WASHINGTON (HedgeWorld.com)–A subcommittee of the House of Representatives voted in favor of the Securities Fraud Deterrence and Investor Restitution Act, H.R. 2179.
The idea of the bill is to enhance the ability of the Securities and Exchange Commission to return funds obtained from securities frauds to the victims.
One group of potential beneficiaries of this bill, fund of funds managers, is so far unenthusiastic. A typical reaction was that of Richard Rego, managing partner of Araca Hedge Equity LLC, Glastonbury, Conn. “There already are procedures and ways to get money back. This doesn’t sound like it will add very much,” he said.

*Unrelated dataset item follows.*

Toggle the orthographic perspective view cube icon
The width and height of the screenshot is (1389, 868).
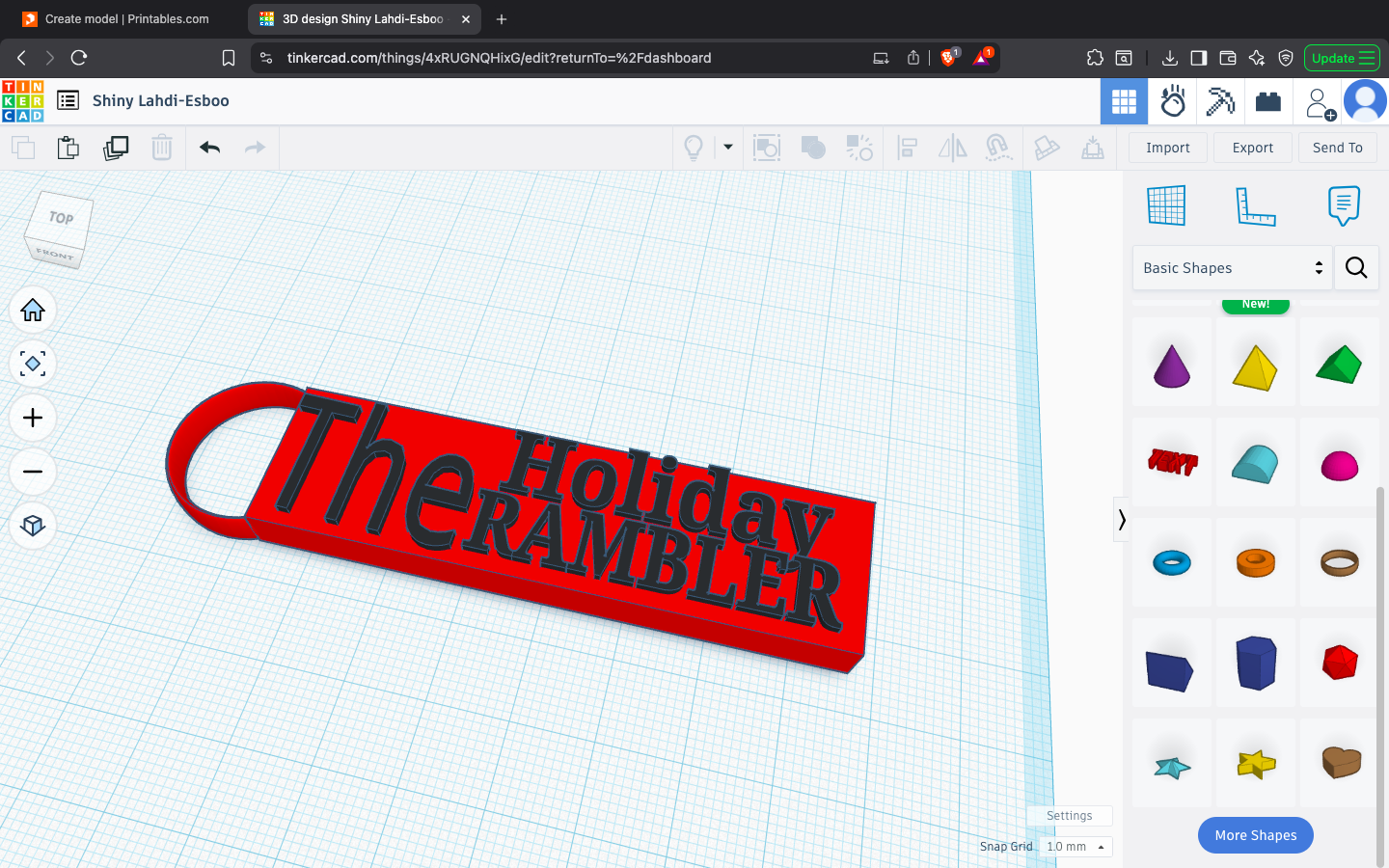33,526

The bill is sponsored and was introduced by Rep. Richard H. Baker (R-La.), chairman of the capital markets subcommittee that voted Thursday. It was co-sponsored by Rep. Doug Ose (R-Calif.), the subcommittee’s vice-chairman, Rep. Michael G. Oxley (R-Ohio), chairman of the full financial services committee, as well as by Rep. Susan Kelly (R-N.Y.), and Rep. Patrick J. Tiberi (R-Ohio).
An amendment offered by Mr. Baker Thursday, allowing states voluntarily to contribute funds recovered from securities violators to the SEC fund designated to return money to the investors who had lost it, was approved by a voice vote. Subcommittee members were concerned that many states do not have a mechanism for returning defrauded monies to investors.

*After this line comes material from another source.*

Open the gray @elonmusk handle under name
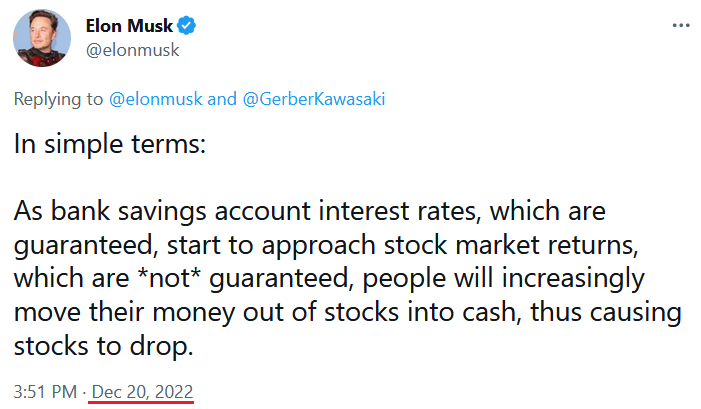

Separately, the subcommittee also approved Thursday of the Church Pension Plan Fairness Act, H.R. 1533, which will permit church pension plans to invest in collective trusts. This bill had been introduced by Rep. Judy Biggert (R-Ill.) and was co-sponsored by Reps. Ron Paul (R-Texas), Walter B. Jones, Jr. (R-N.C.), J.D. Hayworth (R-Ariz.), John Shimkus (R-Ill.), Barney Frank (D-Mass.), Charles A. Gonzalez (D-Texas) and Harold E. Ford Jr. (D-Tenn.).
“America’s clergy are no less interested in saving money for their retirement than most any other employee in the workforce,” said Mr. Biggert in a statement. “Yet for far too long, Congress has unintentionally failed to update church pension laws, making it more difficult for clergy and other church employees to maximize their retirement savings.”